### What you need to do
Filter the entries below, keeping only lines with "Open".

### Records for this task

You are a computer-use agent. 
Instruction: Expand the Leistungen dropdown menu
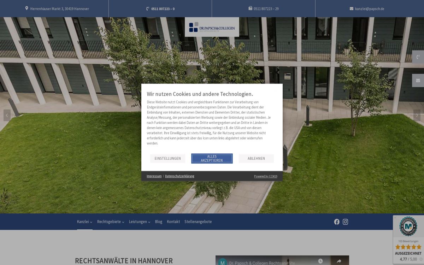pos(139,222)
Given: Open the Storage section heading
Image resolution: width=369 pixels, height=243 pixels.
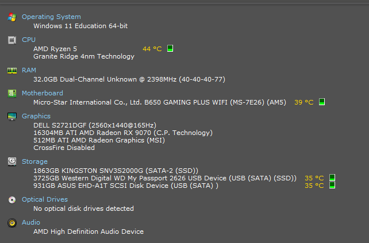Looking at the screenshot, I should coord(34,161).
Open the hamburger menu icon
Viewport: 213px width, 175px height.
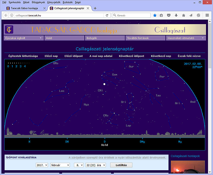[207, 15]
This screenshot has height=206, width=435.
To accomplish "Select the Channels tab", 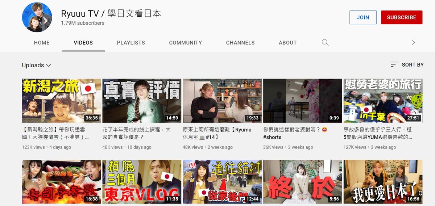I will pyautogui.click(x=240, y=43).
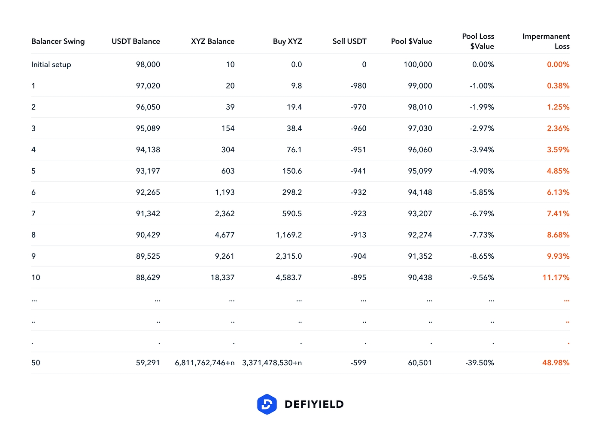Click the Balancer Swing column header
601x431 pixels.
(x=58, y=41)
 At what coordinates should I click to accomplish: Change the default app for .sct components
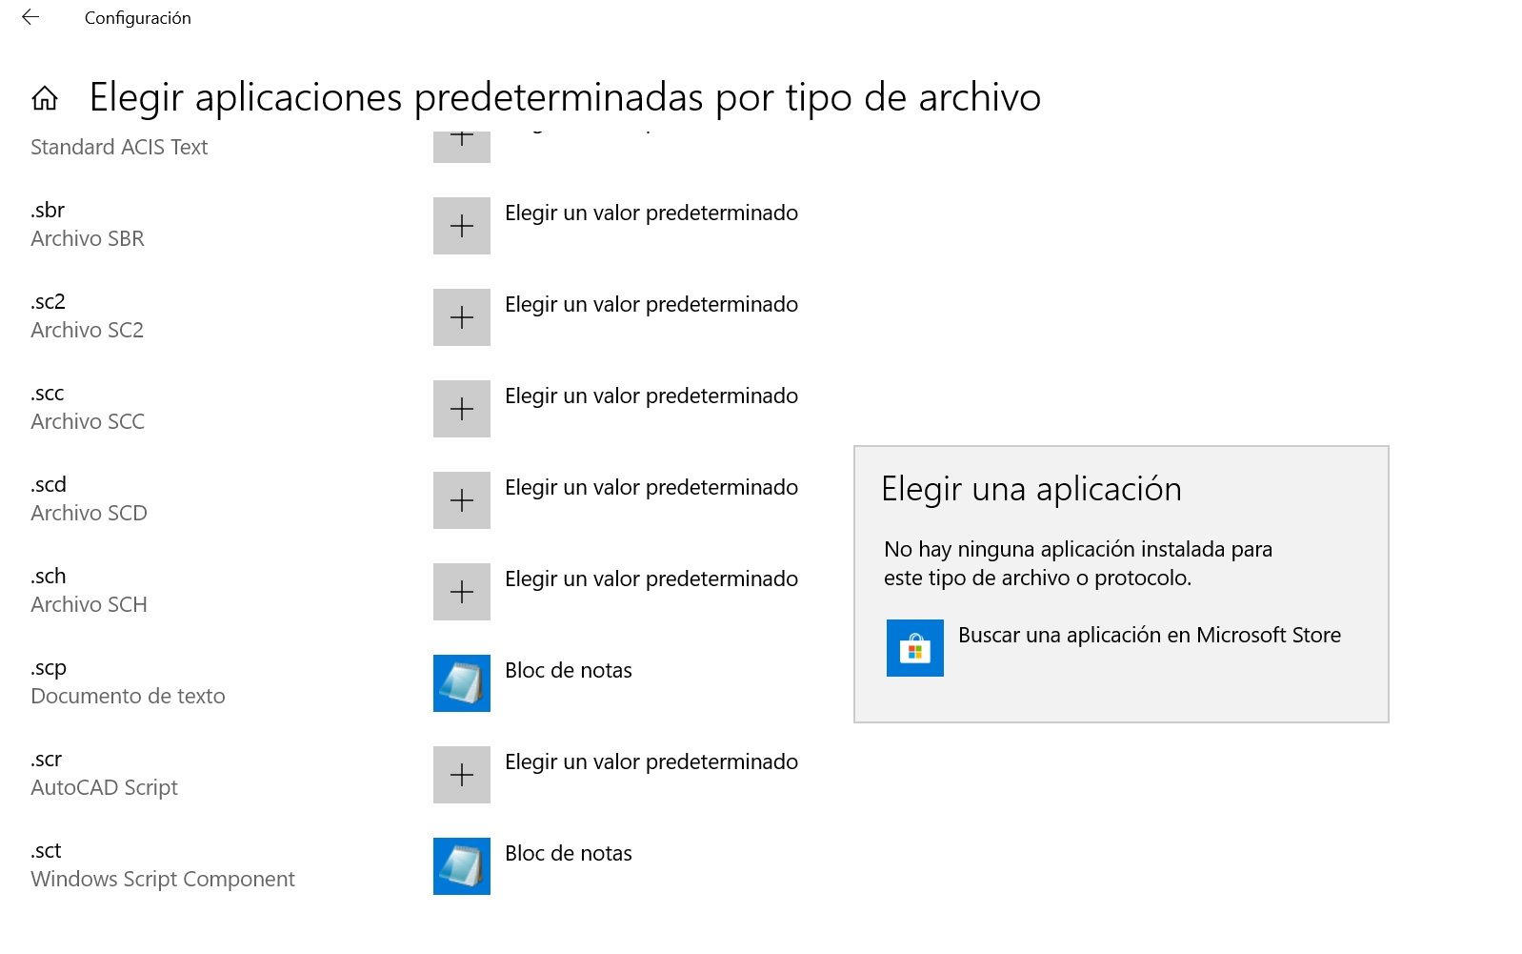click(568, 853)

### Completed exercise
Given: Open the Storage section heading
Open the hamburger menu icon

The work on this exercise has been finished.